** START **

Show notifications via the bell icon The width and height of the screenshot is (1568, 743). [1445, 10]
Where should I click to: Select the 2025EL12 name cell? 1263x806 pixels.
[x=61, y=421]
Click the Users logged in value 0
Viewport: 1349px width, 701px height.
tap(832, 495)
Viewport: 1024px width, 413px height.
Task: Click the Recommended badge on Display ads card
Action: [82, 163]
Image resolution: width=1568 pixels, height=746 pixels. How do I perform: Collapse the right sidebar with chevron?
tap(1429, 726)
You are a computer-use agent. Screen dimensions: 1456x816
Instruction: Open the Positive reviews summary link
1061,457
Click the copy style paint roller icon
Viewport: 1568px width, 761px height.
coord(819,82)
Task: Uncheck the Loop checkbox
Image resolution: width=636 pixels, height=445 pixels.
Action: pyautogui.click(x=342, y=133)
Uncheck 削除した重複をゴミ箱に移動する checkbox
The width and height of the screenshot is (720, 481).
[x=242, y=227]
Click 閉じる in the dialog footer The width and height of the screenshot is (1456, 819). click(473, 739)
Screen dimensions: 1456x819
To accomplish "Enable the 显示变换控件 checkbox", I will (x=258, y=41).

** END **

WHAT IS REQUIRED:
Arrange every item above as a numbered list, one line per entry, and leave out any blank lines.

SOLUTION TO THE PROBLEM:
1. Show notifications via the bell icon The width and height of the screenshot is (1568, 743). [1445, 10]
2. Where should I click to: Select the 2025EL12 name cell? 1263x806 pixels.
3. [x=61, y=421]
4. Click the Users logged in value 0
5. Viewport: 1349px width, 701px height.
6. tap(832, 495)
7. Viewport: 1024px width, 413px height.
8. Task: Click the Recommended badge on Display ads card
9. Action: [82, 163]
10. Image resolution: width=1568 pixels, height=746 pixels. How do I perform: Collapse the right sidebar with chevron?
11. tap(1429, 726)
12. You are a computer-use agent. Screen dimensions: 1456x816
13. Instruction: Open the Positive reviews summary link
14. 1061,457
15. Click the copy style paint roller icon
16. Viewport: 1568px width, 761px height.
17. coord(819,82)
18. Task: Uncheck the Loop checkbox
19. Image resolution: width=636 pixels, height=445 pixels.
20. Action: pyautogui.click(x=342, y=133)
21. Uncheck 削除した重複をゴミ箱に移動する checkbox
22. The width and height of the screenshot is (720, 481).
23. [x=242, y=227]
24. Click 閉じる in the dialog footer The width and height of the screenshot is (1456, 819). click(473, 739)
25. Screen dimensions: 1456x819
26. To accomplish "Enable the 显示变换控件 checkbox", I will (x=258, y=41).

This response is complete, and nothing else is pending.